Items from a data source
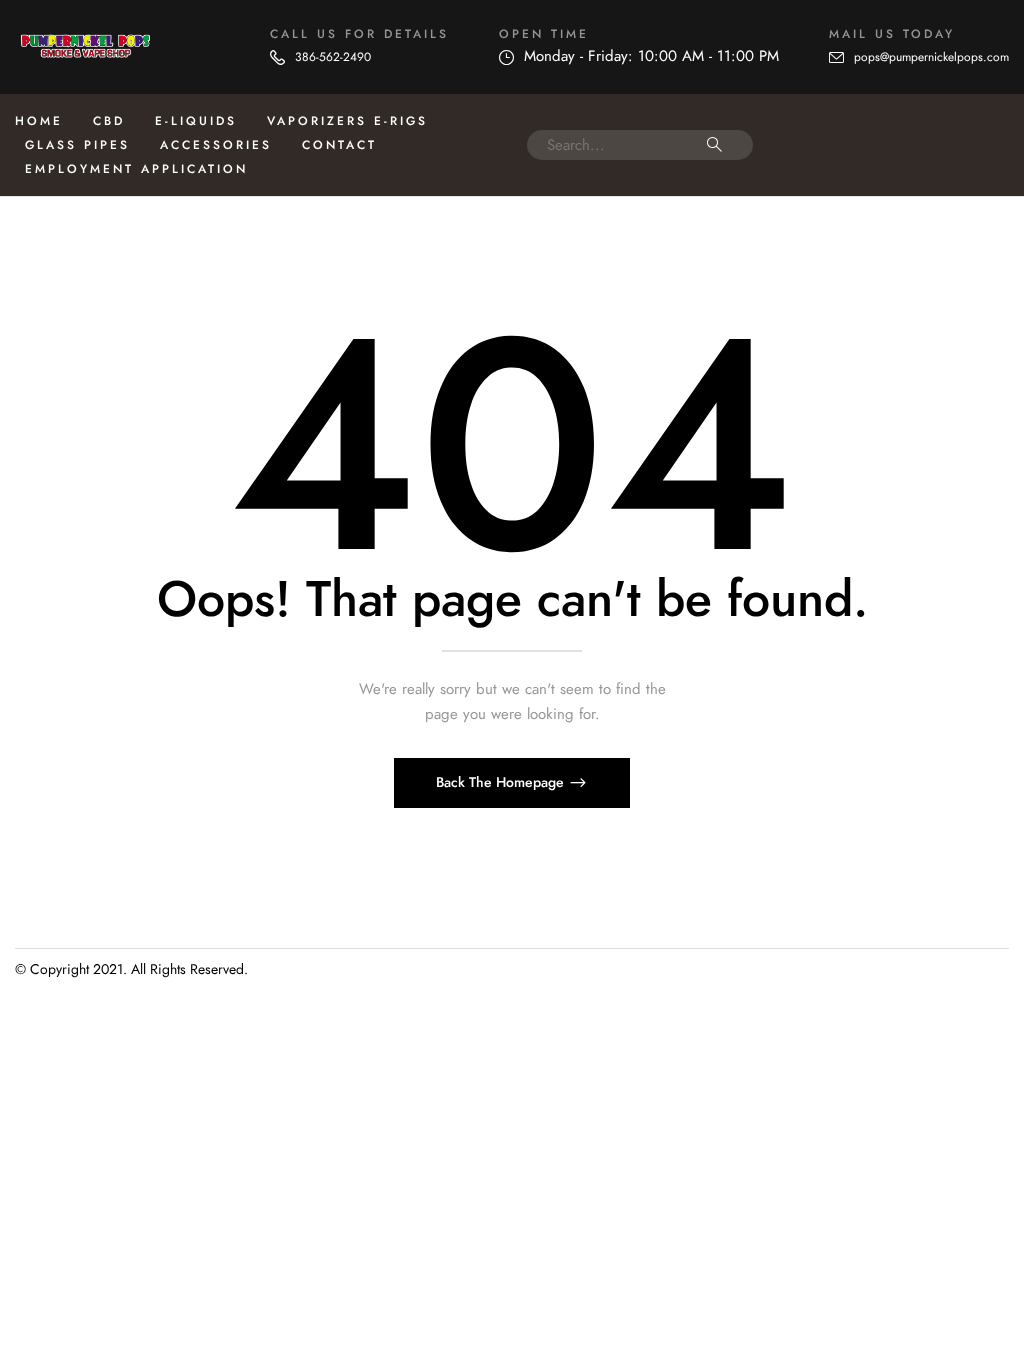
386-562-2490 (333, 57)
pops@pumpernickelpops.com (931, 57)
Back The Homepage (502, 782)
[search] (714, 145)
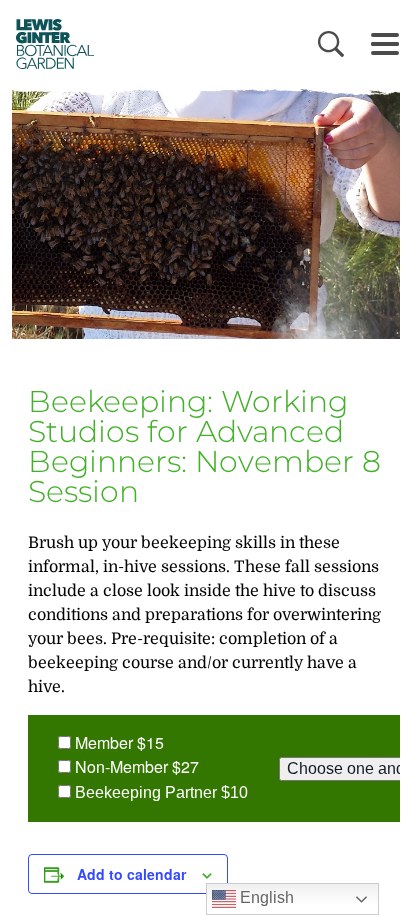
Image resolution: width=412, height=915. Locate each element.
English (265, 897)
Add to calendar (131, 874)
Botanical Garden (50, 43)
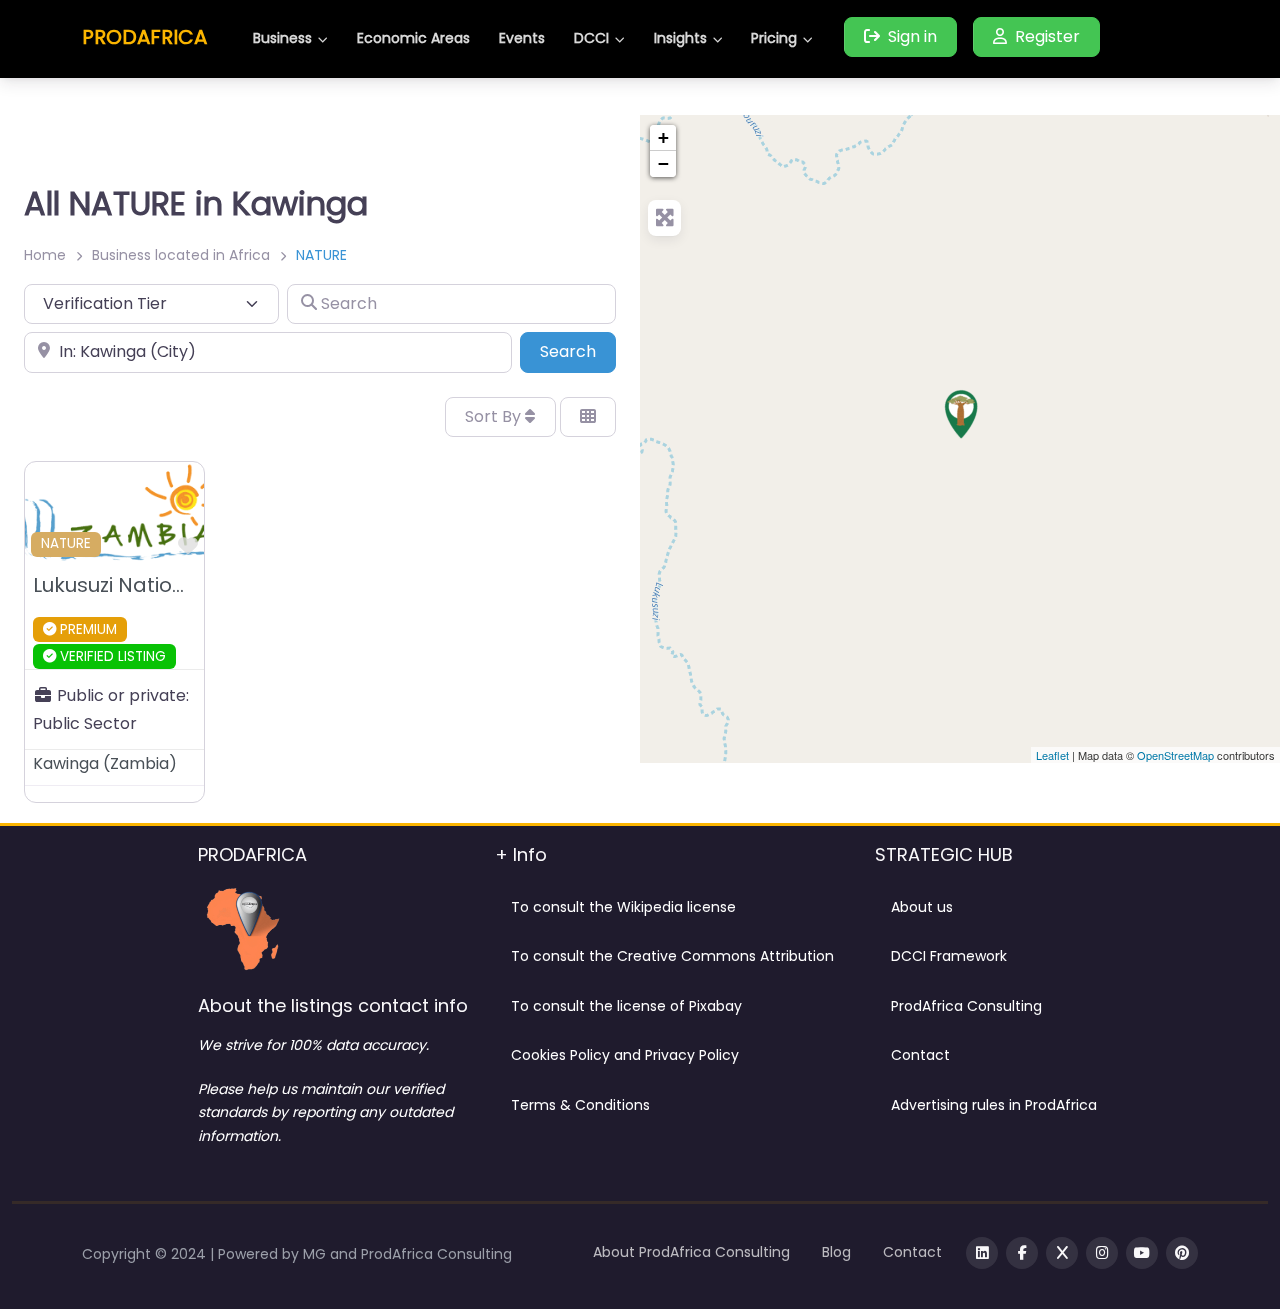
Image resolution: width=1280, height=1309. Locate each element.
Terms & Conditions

▶ **Work request**:
Look through the records for the string "each". Copy every line that has it.

▶ **Solution to the exercise**:
Image resolution: width=412, height=915. Locate each element.
Image resolution: width=1280, height=1309. Locate each element.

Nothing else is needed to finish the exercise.